+++ Listing +++

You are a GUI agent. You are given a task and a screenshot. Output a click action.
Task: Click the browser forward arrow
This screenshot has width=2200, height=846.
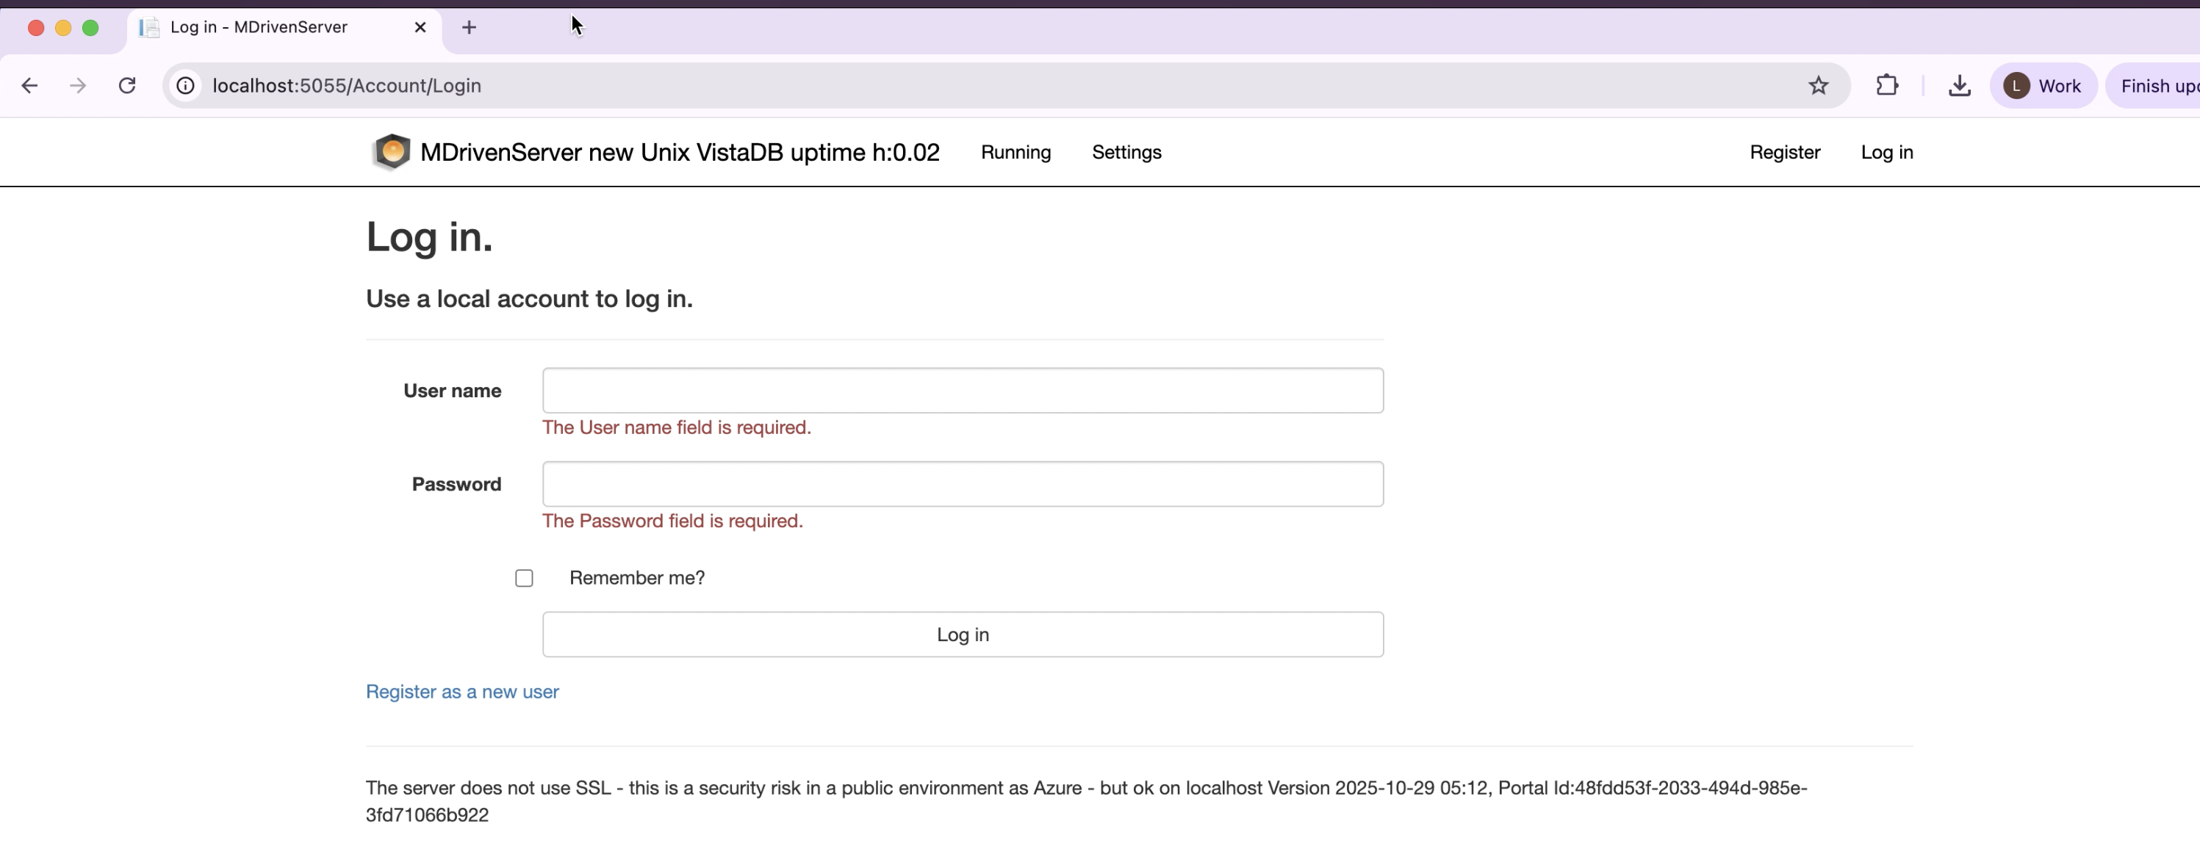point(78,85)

+++
+++ Listing +++

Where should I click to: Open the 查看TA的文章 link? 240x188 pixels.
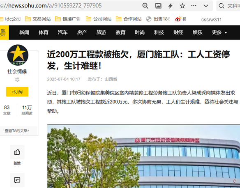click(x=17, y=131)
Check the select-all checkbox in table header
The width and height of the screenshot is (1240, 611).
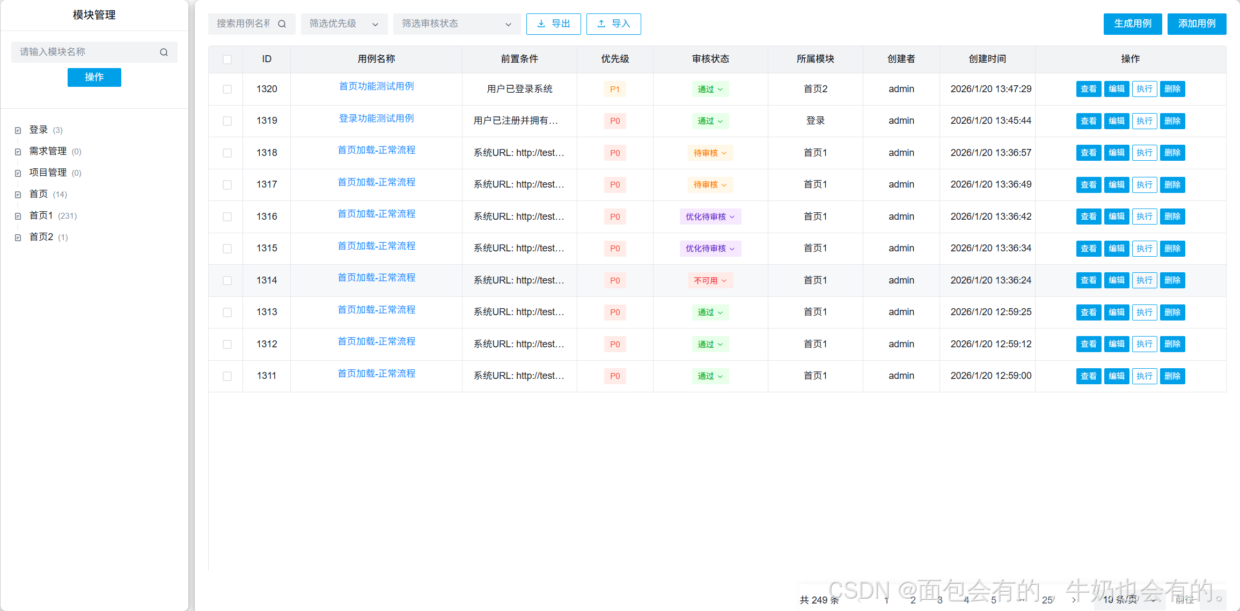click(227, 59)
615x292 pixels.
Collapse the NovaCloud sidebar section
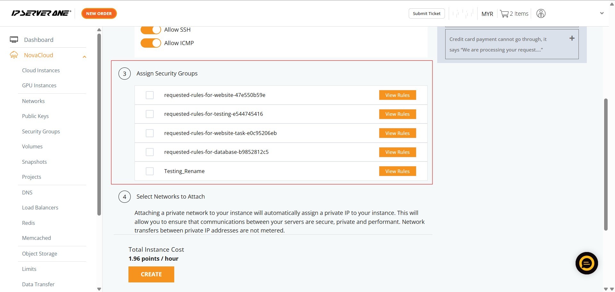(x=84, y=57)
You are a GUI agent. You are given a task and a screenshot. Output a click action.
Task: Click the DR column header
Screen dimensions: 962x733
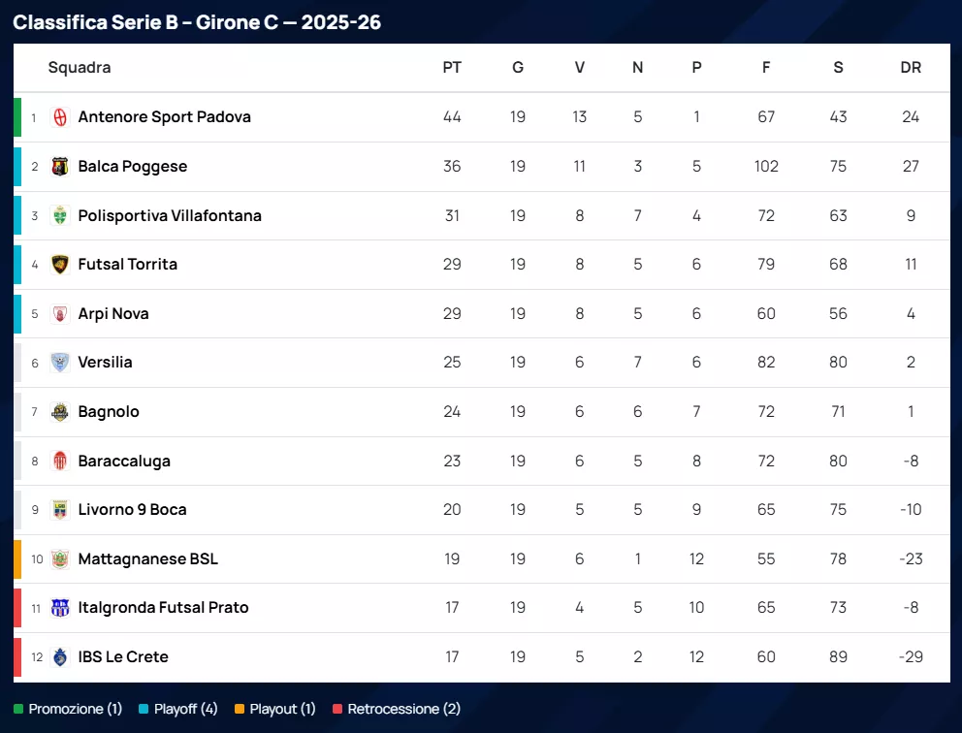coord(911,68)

+++
+++ Listing +++

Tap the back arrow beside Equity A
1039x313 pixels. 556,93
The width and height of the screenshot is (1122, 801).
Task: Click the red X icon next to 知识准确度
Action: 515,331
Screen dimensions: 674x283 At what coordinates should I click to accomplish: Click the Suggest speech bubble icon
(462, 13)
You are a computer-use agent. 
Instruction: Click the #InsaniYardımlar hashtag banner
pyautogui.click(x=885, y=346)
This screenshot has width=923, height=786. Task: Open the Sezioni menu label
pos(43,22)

+++

Problem to work on ::
Report every line of the records above that contains the word "arrow", copying each line in full.

Written solution ::
Task: Click the browser forward arrow
Tap the back arrow beside Equity A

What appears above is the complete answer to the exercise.